The radiological activity of RRMS as a function of clinical activity of the disease and its relationship with TLR+ T cell subsets. The number of new active brain lesions, observed by MRI scans after 1 year of DMT, was determined in non-relapsed (Stab n=7) and relapsed (Relp n=6) RRMS patients during the 1-year follow-up. (A) Shows MRI scan of the brain in a control (above) and relapsed (below) RRMS patients showing typical active lesions. In (B), the mean ± SD number of brain lesions in Ctrl versus Relp (Student’s t test). From (C to F) the radiological activity was correlated with the percentage of IL-17-secreting (CD4+ and CD8+) T cells positive for TLR-2 (C) and TLR-4 (D), and MFI of TLR-2 (E) and TLR-4 (F) (Spearman correlation).

Table 4.

Correlation Between Radiological Activity of MS and the in vitro Cytokine Production by RRMS-Derived T Cells in Response to TLR-2 and TLR-4 Ligand

Cytokines (pg/mL) x N0. of brain lesions
Pam3C LPS
CD4+ T cells r p r p
 IL-1β 0.3892 0.1887 0.5993 0.0670
 IL-6 0.8343 0.0007 0.6488 0.0164
 TNF-α 0.3555 0.2310 0.4465 0.1994
 GM-CSF 0.7196 0.0056 0.6469 0. 0169
 IL-17 0.6272 0.0218 0.8837 <0.0001
 IL-21 0.2877 0.5112 0.2711 0.4819
 IL-22 0.3017 0.2611 0.2911 0.3876
 IFN-γ 0.5210 0.0679 0. 3619 0. 2243
 IL-10 0.2019 0.6417 0.2871 0.5018
CD8+ T cells
 IL-1β 0.2228 0.4643 0.2889 0.3384
 IL-6 0.4734 0.1031 0.2890 0.3383
 TNF-α 0.5064 0.0831 0.5185 0.0694
 GM-CSF 0.3976 0.1785 0.1182 0.7002
 IL-17 0.5277 0.0706 0.5324 0.0638
 IL-21 0.2118 0.5871 0.3012 0.2422
 IL-22 0.1091 0.7582 0.1881 0.7464
 IFN-γ 0.6074 0.0277 0.6062 0.0281
 IL-10 0.3711 0.1924 0.3376 0.2602

Note: The production of cytokines (pg/mL) by purified CD4+ and CD8+ T cells from RRMS patients [control (n=7) and relapsed (n=6)] following addition of TLR-2 and TLR-4 agonists was evaluated by Multiplex, was correlated with the number of active brain lesions. In bold, the significant values of correlation (p<0.05) are highlighted.

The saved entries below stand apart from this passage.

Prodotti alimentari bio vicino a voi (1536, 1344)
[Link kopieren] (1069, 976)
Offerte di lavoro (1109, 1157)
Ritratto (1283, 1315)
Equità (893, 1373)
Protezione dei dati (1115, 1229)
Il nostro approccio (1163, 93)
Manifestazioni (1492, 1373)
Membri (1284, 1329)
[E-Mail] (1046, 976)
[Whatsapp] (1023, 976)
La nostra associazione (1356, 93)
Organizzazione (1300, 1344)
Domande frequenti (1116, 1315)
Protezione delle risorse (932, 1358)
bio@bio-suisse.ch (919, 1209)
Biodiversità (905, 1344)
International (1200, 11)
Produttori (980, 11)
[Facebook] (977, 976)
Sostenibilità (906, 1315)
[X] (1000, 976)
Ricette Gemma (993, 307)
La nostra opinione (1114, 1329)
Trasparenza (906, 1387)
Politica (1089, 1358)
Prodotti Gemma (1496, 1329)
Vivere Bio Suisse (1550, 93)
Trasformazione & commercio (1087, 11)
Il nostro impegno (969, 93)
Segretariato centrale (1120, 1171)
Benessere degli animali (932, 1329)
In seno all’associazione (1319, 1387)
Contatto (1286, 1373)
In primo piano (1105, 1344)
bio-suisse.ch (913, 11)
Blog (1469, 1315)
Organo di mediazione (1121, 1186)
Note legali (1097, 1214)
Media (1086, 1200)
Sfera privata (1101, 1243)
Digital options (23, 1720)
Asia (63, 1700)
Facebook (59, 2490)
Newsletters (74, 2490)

The in vitro Resistance to Corticoid in TLR-2- and TLR-4-Activated T Cells Was Mainly Observed in Relapsed Patients

Signaling through TLR-2 and TLR-4 has been linked to glucocorticoid resistance,41,42 the classical steroid used to control clinical relapses.43 Here, just before DMT, HC was less efficient at reducing the production of IL-1β (Figure 5A and D), IL-6 (Figure 5B and E) and IL-17 (Figure 5C and F) by (CD4+ and CD8+) T-cells from relapsed MS patients (Relp) during a 1-year follow-up. In relapsed-derived CD4+T-cells stimulated with Pam3C, only the highest HC dose significantly reduced IL-1β and IL-6 production (Figure 5A and B). Interestingly, the release of all cytokines by LPS-activated (CD4+ and CD8+) T-cells from DMT naïve patients who relapsed during the 1-year follow-up was refractory to HC action (Figure 5A to F). Similarly, HC resistance was also observed for IL-17 production by (CD4+ and CD8+) T-cells stimulated with Pam3C in clinically unstable patients before DMT (Figure 5C and F).

Figure 5.

Figure 5

The effect of the corticoid hydrocortisone in controlling the responsiveness of CD4+ and CD8+ T cells from MS patients to TLR-2 and TLR-4 agonists according to relapse occurrence. Circulating CD4+ (A to C) and CD8+ (D to F) T cells (0.5 x 106/mL), purified at baseline (t0) from relapsed (Relp, n=6; 2 naïve and 4 undergoing DMT) and non-relapsed (Stab, n=10; 5 naïve and 5 undergoing DMT) MS patients during the observation period (1 year) were activated for 2 days in the presence of Pam3C (1 µg/mL) or LPS (100 ng/mL). The effectiveness of corticoid was evaluated after culturing these cells in the presence of hydrocortisone (HC, 10−6 and 10–5 (M). The IL-1β (A), IL-6 (B), and IL-17 (C), released by CD4+ T cells, and IL-1β (D), IL-6 (E), and IL-17 (F) produced by CD8+ T cells, was evaluated by Multiplex. The data are shown as mean ± SD of five independent experiments with 3 to 5 samples per experiment. Significance was calculated using one-way ANOVA. The p values are indicated in the figure.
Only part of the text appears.